(Collected data entries)
----------------------------------------

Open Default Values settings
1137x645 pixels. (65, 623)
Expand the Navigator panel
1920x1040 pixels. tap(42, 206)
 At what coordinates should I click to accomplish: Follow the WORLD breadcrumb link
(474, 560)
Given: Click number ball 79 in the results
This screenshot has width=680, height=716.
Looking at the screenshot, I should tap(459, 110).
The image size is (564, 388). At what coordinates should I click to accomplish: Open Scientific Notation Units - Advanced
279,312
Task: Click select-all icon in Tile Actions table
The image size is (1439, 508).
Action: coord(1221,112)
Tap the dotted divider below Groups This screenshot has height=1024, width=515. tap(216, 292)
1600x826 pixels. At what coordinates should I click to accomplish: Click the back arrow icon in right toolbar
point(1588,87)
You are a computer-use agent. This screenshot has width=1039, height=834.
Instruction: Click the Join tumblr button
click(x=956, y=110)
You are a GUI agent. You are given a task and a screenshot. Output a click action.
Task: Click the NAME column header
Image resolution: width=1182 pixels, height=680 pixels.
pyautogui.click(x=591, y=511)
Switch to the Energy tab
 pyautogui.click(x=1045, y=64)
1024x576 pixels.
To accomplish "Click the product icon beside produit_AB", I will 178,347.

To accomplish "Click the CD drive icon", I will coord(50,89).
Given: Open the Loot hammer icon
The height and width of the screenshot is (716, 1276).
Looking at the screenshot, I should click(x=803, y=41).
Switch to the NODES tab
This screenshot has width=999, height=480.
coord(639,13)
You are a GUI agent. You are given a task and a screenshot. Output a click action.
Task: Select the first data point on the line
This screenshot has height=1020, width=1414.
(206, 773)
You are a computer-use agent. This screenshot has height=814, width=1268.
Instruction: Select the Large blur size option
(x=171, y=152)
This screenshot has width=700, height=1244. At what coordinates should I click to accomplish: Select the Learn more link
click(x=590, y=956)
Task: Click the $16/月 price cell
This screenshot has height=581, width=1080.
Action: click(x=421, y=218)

----------------------------------------

Task item:
Wherever the string "agent" appears in the data above, report the whole line.

Answer box:
You are a computer-use agent. This screenshot has width=1039, height=834.
You are a GUI agent. You are given a task and a screenshot. Output a click action.
You are a GUI agent. You are given a task and a screenshot. Output a click action.
You are a computer-use agent. This screenshot has height=814, width=1268.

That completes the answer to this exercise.